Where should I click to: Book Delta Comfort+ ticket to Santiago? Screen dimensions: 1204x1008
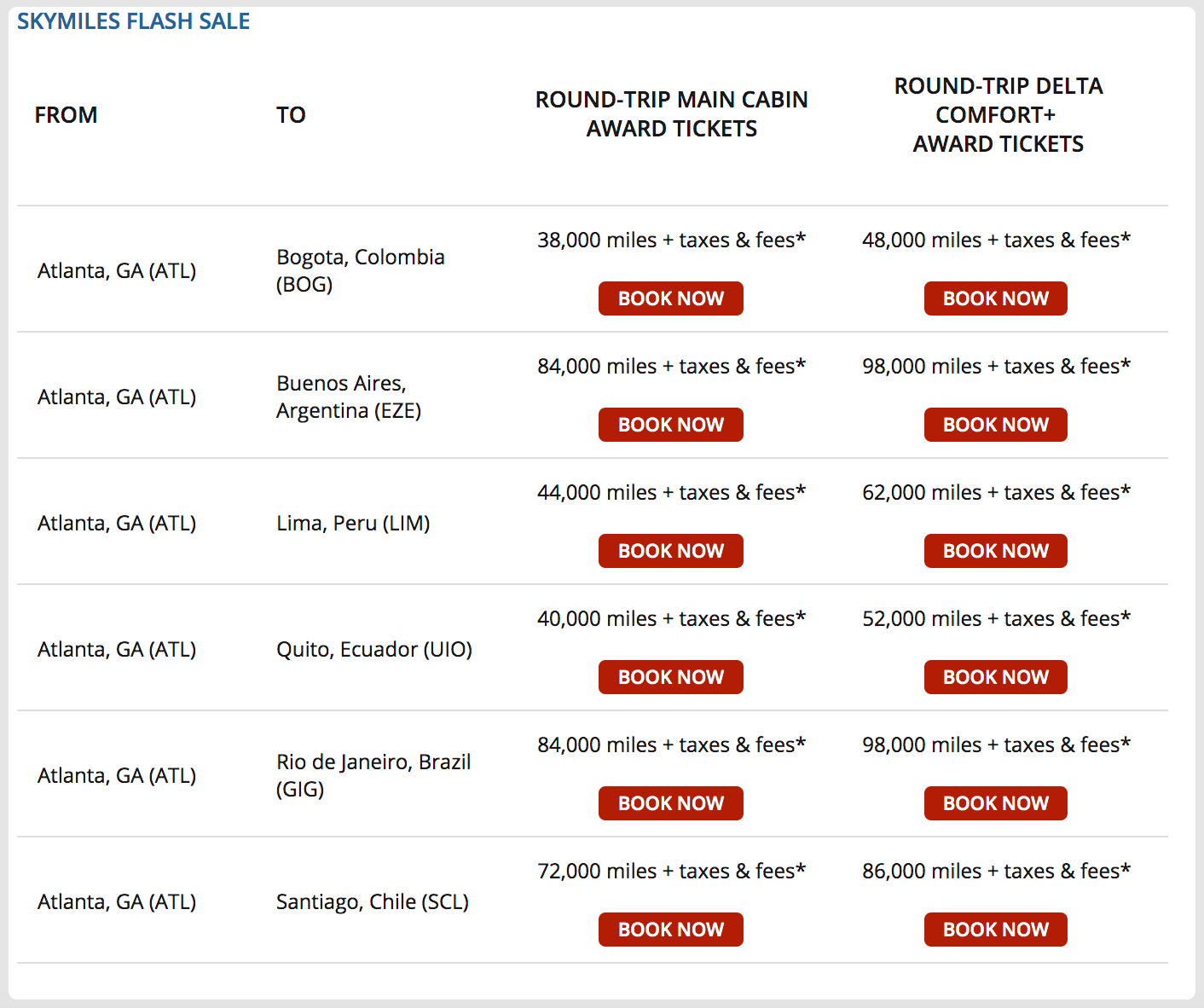point(995,930)
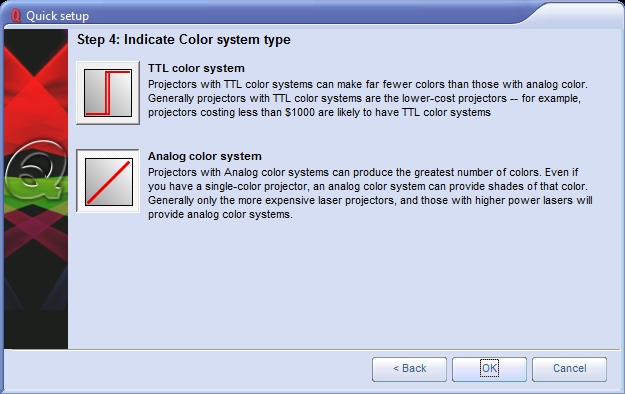Confirm the selection with OK

click(x=489, y=369)
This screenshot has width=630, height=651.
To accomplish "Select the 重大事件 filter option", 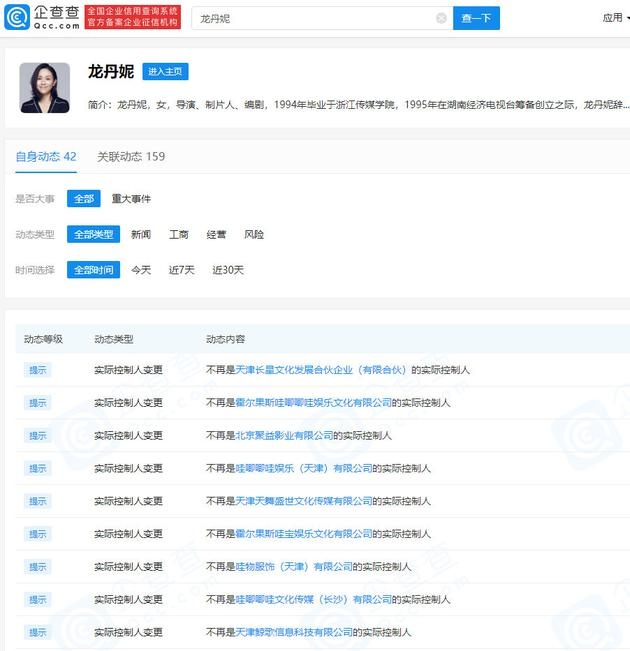I will (x=131, y=199).
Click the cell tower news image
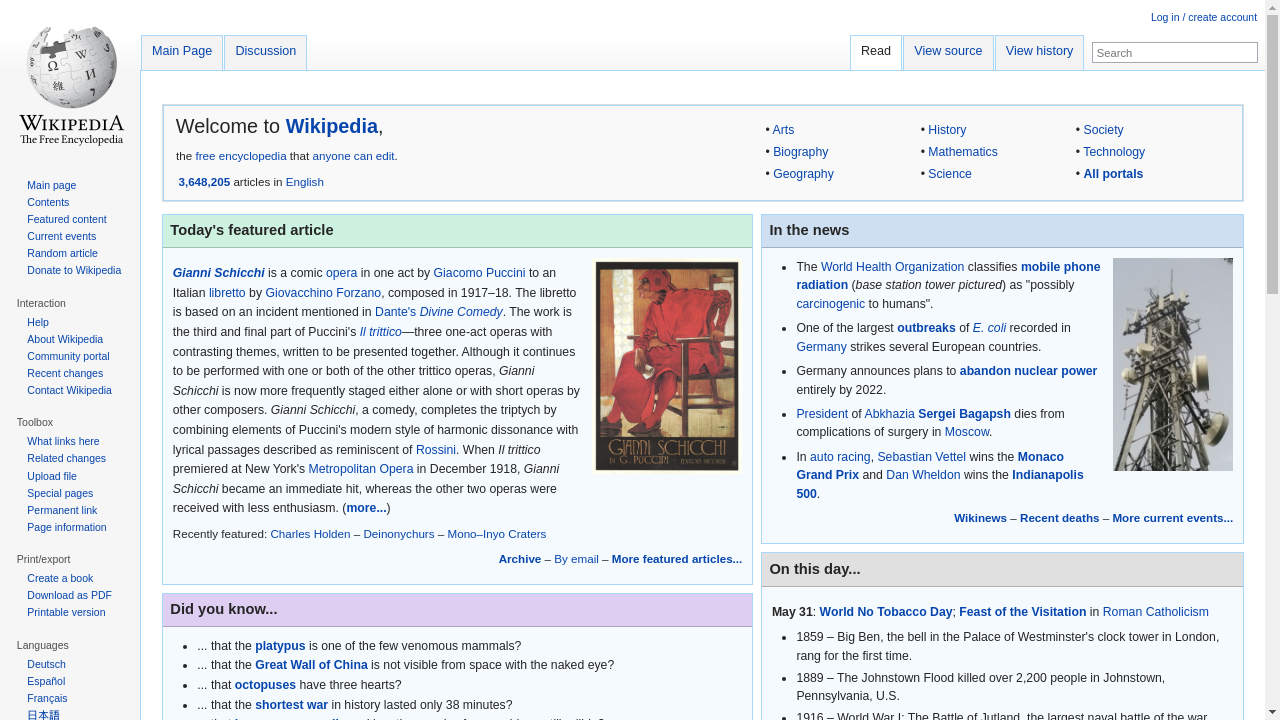Viewport: 1280px width, 720px height. [1172, 364]
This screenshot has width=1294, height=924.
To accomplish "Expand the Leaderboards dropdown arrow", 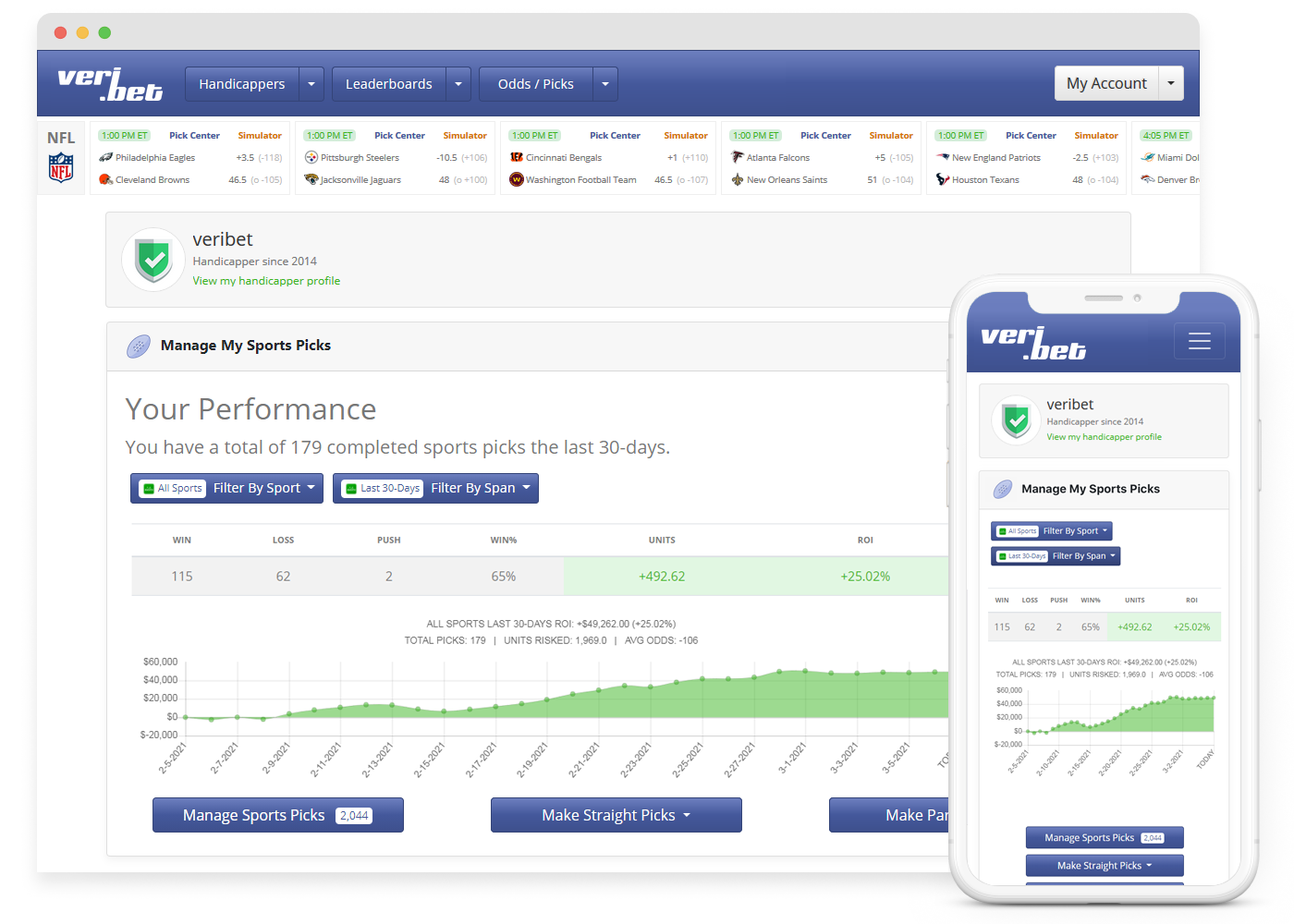I will [458, 84].
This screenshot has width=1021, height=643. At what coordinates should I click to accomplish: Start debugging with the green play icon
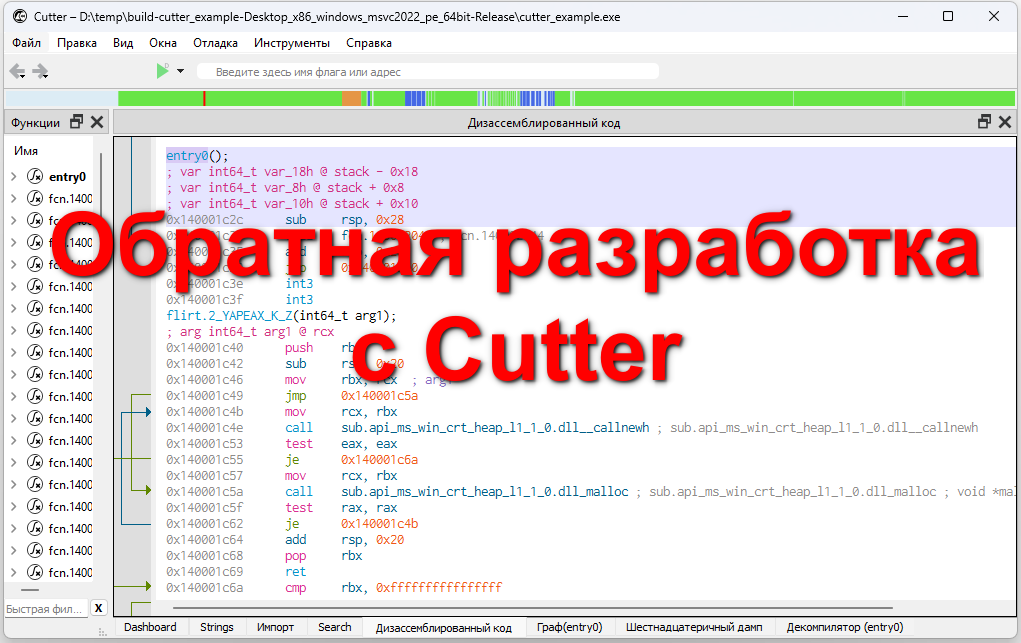tap(162, 71)
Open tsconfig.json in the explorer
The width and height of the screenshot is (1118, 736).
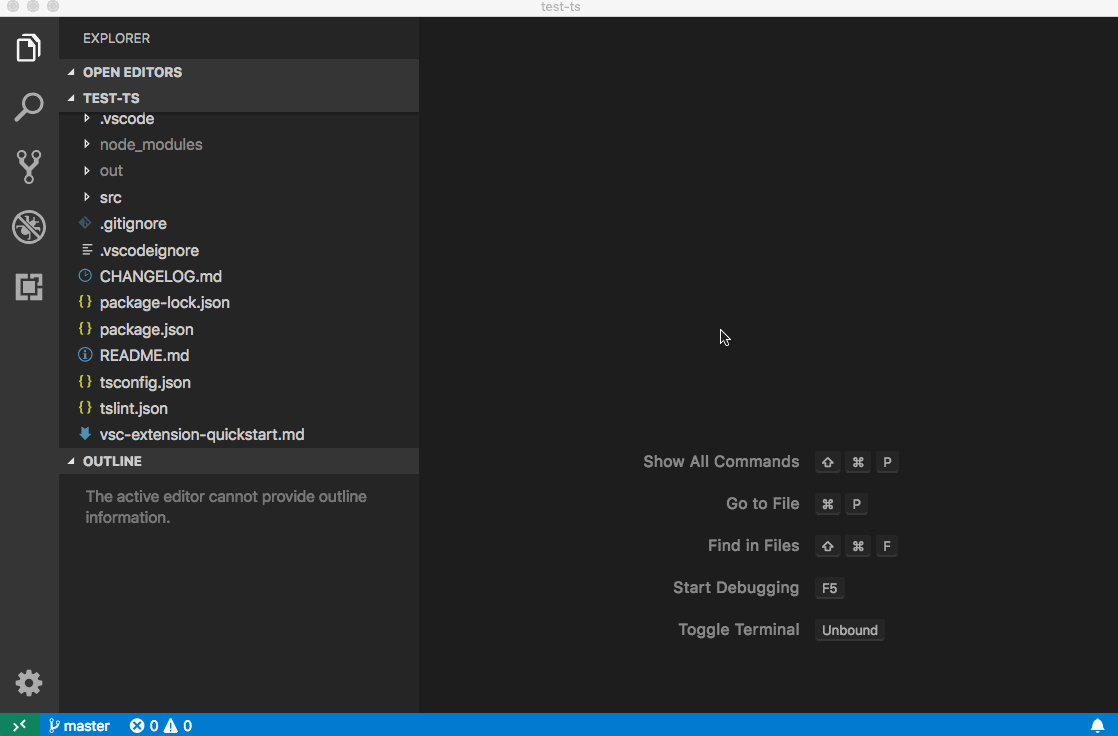146,381
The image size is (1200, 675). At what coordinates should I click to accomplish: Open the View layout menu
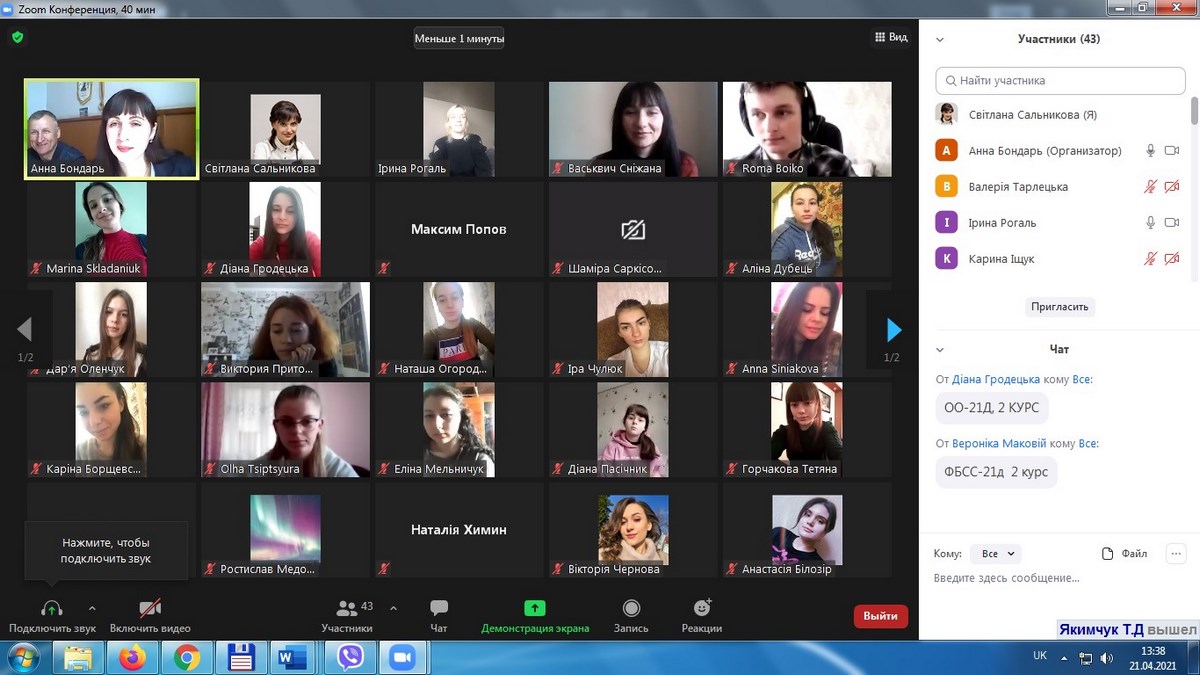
+--
• **Assignment**
From the line containing "Open tsconfig.json in the explorer" through the last line of the records, both included, output those lines exactly and nothing else; skip the pictures.

• **Answer box**
Open tsconfig.json in the explorer
The width and height of the screenshot is (1118, 736).
146,381
The image size is (1200, 675). At what coordinates should I click to accomplish: Open the View layout menu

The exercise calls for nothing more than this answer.